さて、前々回「整体入門」、前回「風邪の効用」と、野口晴哉の著作の内容を紹介したので、ちくま文庫による三部作の最後を飾る「体癖」にも触れたい。

 これは、野口晴哉氏の思索の中核ともいえる思想であり、「個人の身体運動はその固有な偏り運動に支えられている」という基本思想に由来する。「その偏り運動はその固有の運動焦点の感受性が過敏であるために生じて」いて、「電車の中で見かける奇妙な格好も、吹き出すような寝相も皆この偏り運動の焦点を休めるための努力であり、それは体の自然な自律的現象」だという。「偏り運動の焦点における不随意的な緊張、弛緩が、個人の身体運動の主体を成して」いて、「その運動焦点の動きが、体の他のいろいろな部分と連動して全体の動きとなる」。

 例えば、「一本橋を渡るのに、その平衡を保つためには体全体の動きとなり…血行でも分泌でも内蔵運動まで、手や足と同じように動きを変え、石で動かしているはずの手や足も無意に動いてしまう」とのこと。このような原理は、最近(20年ほど前から)「筋膜」という考え方で、解剖学的・運動学的な根拠が少しずつ明らかになってきていることである。が、そんな考え方が医学の主流になる半世紀以上も前に、上記のような《原理》を見出したということに、今回(じつは初めて)読んでみて、改めて「野口整体」の深淵に感嘆した次第である。

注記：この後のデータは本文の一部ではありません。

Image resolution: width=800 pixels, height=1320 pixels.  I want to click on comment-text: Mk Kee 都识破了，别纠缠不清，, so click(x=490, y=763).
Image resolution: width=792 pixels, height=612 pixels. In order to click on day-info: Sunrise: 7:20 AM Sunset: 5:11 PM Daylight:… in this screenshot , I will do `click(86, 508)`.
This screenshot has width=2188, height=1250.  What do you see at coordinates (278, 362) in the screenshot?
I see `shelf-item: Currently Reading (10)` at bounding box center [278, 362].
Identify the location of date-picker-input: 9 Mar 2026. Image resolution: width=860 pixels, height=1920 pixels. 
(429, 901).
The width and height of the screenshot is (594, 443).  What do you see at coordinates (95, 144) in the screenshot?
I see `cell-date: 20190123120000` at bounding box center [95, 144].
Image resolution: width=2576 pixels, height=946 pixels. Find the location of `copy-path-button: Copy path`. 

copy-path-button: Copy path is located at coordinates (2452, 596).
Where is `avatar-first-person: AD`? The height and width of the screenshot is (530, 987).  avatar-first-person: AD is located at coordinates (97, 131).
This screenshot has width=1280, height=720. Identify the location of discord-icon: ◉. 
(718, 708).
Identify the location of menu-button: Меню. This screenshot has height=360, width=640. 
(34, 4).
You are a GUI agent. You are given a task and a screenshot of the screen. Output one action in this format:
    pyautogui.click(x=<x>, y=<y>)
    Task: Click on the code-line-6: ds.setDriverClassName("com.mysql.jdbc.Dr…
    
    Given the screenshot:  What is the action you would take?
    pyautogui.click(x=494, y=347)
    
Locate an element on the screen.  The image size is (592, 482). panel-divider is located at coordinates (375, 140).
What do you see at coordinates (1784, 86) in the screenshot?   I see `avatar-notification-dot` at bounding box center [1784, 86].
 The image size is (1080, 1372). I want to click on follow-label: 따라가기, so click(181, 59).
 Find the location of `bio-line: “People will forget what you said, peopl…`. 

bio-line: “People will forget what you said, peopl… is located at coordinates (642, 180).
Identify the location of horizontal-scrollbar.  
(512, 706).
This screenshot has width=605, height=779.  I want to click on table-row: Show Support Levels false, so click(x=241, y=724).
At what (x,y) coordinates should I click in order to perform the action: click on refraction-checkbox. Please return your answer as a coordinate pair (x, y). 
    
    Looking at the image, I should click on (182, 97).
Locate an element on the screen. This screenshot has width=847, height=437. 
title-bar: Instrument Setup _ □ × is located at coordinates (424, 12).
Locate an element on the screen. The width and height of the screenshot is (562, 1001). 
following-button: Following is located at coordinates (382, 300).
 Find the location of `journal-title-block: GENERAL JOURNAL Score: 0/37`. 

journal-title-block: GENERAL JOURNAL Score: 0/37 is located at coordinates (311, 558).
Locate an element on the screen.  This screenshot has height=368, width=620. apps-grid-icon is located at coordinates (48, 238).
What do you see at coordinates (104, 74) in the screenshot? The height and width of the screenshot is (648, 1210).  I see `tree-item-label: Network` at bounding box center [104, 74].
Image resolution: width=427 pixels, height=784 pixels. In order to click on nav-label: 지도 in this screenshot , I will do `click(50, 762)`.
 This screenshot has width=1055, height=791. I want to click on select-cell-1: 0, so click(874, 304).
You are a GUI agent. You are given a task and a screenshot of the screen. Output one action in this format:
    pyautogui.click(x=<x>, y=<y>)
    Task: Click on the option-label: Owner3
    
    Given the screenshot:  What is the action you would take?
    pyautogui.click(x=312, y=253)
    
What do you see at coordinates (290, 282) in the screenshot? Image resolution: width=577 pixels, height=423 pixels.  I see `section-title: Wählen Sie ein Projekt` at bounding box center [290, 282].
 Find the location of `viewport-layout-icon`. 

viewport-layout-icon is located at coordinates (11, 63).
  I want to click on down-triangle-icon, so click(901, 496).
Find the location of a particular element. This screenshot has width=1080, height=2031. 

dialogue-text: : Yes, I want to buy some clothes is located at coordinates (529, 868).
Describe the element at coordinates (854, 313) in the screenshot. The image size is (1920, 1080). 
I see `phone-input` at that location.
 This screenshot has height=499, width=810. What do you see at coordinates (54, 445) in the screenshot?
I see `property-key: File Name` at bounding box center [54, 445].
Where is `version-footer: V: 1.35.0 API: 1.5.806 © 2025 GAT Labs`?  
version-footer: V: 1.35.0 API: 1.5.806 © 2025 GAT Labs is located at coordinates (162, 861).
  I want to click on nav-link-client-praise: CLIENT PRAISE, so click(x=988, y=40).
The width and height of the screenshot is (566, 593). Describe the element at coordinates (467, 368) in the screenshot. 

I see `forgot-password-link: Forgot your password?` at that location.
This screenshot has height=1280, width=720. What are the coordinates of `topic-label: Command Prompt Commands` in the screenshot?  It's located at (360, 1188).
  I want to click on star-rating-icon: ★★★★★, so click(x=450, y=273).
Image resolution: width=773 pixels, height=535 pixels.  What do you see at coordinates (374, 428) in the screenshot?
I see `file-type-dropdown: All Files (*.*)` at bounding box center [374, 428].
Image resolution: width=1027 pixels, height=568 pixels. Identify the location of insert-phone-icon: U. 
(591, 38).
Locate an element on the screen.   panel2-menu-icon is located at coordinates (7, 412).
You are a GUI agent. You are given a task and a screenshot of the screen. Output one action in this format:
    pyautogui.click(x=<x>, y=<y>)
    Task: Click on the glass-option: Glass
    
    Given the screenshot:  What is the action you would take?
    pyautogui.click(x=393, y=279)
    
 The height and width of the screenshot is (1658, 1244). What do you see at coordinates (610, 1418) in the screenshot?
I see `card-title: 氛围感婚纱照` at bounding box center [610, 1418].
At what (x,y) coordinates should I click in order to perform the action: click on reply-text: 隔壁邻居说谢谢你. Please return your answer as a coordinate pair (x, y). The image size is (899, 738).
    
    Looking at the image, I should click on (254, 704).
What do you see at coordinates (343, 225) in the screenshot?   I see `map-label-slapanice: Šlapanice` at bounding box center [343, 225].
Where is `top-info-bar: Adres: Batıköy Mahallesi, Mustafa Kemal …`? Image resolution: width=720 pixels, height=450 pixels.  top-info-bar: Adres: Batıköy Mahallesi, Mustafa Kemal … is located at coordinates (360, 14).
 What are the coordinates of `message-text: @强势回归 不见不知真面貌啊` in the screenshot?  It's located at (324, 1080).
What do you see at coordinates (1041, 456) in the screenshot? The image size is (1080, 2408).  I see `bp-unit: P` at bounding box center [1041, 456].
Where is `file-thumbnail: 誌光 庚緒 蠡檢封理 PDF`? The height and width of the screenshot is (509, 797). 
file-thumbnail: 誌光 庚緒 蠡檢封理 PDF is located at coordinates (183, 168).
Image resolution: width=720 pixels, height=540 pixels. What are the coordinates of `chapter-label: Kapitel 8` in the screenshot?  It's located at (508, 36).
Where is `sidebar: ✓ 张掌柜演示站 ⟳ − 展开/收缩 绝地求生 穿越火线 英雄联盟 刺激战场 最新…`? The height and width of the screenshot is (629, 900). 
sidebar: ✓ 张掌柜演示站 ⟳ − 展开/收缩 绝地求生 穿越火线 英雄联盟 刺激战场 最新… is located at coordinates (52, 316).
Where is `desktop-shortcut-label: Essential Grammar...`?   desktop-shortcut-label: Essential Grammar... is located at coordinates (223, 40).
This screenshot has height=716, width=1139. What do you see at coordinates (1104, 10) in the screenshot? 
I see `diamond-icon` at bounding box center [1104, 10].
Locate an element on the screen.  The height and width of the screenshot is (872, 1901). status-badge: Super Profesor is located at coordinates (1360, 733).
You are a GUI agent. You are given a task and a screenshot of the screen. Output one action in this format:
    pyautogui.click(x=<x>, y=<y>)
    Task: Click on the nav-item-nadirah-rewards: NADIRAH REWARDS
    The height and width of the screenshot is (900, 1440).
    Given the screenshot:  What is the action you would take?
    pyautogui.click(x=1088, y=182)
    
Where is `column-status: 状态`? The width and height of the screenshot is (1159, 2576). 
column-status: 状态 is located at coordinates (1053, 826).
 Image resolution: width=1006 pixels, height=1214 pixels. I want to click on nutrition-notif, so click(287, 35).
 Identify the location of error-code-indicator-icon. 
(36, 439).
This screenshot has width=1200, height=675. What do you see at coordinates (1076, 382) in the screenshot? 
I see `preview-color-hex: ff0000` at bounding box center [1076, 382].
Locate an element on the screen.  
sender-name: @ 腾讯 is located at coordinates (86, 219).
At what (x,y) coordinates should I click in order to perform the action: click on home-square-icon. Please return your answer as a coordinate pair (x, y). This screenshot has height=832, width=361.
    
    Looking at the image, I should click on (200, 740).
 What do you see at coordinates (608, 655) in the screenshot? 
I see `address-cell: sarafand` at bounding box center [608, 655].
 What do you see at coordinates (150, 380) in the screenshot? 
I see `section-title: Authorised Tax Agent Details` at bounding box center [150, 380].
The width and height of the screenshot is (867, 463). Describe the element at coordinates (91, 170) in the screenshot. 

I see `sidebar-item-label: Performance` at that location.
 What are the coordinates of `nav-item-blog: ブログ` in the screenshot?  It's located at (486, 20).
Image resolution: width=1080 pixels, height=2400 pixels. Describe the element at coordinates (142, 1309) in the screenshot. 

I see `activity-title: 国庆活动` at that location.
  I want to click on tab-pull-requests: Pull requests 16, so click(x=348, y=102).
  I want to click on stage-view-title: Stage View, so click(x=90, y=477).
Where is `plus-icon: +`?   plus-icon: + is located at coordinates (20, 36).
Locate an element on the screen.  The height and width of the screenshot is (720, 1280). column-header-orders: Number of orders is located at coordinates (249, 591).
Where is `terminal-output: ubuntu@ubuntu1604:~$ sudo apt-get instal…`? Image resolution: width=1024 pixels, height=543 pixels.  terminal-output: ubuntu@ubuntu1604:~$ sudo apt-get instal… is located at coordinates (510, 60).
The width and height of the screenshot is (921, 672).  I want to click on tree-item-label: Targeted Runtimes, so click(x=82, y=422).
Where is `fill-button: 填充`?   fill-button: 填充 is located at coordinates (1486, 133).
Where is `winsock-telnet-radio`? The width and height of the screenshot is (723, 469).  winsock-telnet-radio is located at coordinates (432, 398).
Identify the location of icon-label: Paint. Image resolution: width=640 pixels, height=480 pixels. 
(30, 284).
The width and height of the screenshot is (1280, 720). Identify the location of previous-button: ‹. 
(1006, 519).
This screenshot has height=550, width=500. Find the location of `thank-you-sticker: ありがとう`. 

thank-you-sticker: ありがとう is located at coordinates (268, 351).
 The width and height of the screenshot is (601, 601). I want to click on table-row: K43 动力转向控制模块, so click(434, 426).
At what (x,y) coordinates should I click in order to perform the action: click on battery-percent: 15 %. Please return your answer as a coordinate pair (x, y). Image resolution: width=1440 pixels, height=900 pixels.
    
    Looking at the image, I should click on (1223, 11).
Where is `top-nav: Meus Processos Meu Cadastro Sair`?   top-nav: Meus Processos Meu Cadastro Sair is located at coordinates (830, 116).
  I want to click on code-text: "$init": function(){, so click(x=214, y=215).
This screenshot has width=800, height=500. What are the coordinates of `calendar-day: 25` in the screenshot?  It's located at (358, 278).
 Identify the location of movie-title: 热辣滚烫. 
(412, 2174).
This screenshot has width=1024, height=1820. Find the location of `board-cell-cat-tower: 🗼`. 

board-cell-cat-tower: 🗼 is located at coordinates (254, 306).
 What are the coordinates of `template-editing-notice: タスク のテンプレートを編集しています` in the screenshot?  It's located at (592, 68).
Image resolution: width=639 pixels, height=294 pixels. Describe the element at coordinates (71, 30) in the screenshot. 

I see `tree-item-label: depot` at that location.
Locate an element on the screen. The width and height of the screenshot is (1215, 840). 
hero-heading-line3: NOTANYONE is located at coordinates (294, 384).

 ところで、本書は(前2書も含めて)、1950年代・60年代の20年間に野口氏が弟子などに説諭した講演に基づいて編纂されたものなのであるが、冒頭に「人間における自然ということ」という小論が掲載されている。ここでは、今般(20世紀前半)の科学医学の進歩に触れたうえで、これらは「環境を自分に都合の良いように変え改め」る進歩であり、「環境を人間に適応させることによって生きているのである」と述べる。「動物のすべては、環境に適応してその機能、形態を変える」のだが、我々の科学技術の進歩は「体が進歩したとか丈夫になったとかいうこととは違う」とも断じる。

 「敢て言えば鎧が厚くなり、刀が長くなったというだけのこと」であって「人間の体は庇われ守られ補われると萎縮を来す性質をもっているのだから、医学の進歩ということが今日のごとき体の逮捕の基となった」という。